Sure that whole independence thing caused a bit of a rift between us and England, but since then, we seemed to have mended fences pretty well. Look at all the great things we’ve gotten from Britain since then….crumpets, Wimbeldon, William and Kate souvenir mugs…And now, “Torchwood.” This British series has finally come across the pond, and its fourth season, “Torchwood: Miracle Day” begins on Starz tonight. As critically acclaimed as the show has been overseas, though, it is still relatively unknown in the States. So, to prepare for its arrival, here are answers to some basic questions you’ll no doubt be asking yourself before diving into the show.
What is this show about?
It’s a spin-off of sorts from the massively popular British series, “Dr. Who”. “Torchwood” debuted on the BBC in 2006, and followed the exploits of an agency known as the Torchwood Institute. The group’s mission is to track down extraterrestrials who are causing problems here on Earth. The group is headed up by Captain Jack Harkness (John Barrowman), an immortal ex-con man known as much for his very stylish duster and suspenders as he is for his alien-battling abilities. His partner in crime fighting is Gwen Cooper (Eve Myles), an ex-cop who joined the agency as a skeptic but is now a bazooka-shooting, karate-kicking expert at all this.
So it’s science fiction then?
Yes and no. Yes, each of the previous three seasons did have space aliens running around trying to destroy the planet. And Captain Jack is immortal, and has been known to use a crazy, futuristic weapon or two every now and then to beat the bad guys. But no, “Torchwood” isn’t just sci fi. It’s part action/adventure, with each season featuring plenty of car chases, explosions and dazzling use of weaponry. However, what also sets “Torchwood” apart from traditional science fiction is the depth of its plotting. For instance, it’s third season (“Torchwood: Children Of Earth”), dealt with an extraterrestrial attack on children around the world and the lengths people would – and wouldn’t – go to to stop it.

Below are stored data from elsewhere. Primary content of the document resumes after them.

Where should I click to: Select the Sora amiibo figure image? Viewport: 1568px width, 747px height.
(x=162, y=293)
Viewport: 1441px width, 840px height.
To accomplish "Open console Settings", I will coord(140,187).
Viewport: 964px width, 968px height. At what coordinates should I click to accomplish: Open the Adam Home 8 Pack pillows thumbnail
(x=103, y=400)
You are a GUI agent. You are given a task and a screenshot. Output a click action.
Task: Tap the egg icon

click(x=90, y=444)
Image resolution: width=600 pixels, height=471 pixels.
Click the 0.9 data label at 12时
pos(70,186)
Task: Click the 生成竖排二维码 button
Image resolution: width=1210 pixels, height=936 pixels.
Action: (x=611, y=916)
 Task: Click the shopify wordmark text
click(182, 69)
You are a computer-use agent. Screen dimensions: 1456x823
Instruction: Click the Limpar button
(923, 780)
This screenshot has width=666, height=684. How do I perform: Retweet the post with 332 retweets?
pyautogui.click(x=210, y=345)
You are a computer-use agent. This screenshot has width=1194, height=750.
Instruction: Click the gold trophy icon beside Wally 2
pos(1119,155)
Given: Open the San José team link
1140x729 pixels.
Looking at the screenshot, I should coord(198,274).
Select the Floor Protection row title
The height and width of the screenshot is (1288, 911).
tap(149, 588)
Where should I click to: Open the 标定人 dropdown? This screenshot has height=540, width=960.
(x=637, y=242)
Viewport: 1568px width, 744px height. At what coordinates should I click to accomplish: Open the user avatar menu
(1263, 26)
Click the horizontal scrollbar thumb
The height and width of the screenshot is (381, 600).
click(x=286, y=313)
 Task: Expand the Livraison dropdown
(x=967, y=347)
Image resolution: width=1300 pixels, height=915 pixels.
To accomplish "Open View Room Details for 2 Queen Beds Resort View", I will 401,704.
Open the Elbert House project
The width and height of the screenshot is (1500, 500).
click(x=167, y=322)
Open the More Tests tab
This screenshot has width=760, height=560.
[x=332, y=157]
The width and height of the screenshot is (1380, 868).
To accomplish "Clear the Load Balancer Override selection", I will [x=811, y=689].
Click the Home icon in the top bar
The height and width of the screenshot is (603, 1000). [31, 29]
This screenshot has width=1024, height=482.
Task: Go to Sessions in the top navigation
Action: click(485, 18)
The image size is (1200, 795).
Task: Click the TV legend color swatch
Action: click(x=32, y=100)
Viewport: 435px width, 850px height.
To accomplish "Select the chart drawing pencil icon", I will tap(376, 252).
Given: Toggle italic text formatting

A male-female team of investigators scouring the globe for alien conspiracies that provoke major moral debates. Is this the second coming of “The X-Files” then?
On the face of it, the comparison seems to make sense. But then again, Captain Jack is not only immortal but also bisexual. And he smiles a lot more than Fox Mulder ever did. Meanwhile, Gwen Cooper is much handier with her punches and kicks than Dana Scully was. If there’s any prototype for the character, it’s probably closer to Mrs. Peel from “The Avengers.” If Mrs. Peel had a baby daughter and believed in alien conspiracies.
What is “Miracle Day”?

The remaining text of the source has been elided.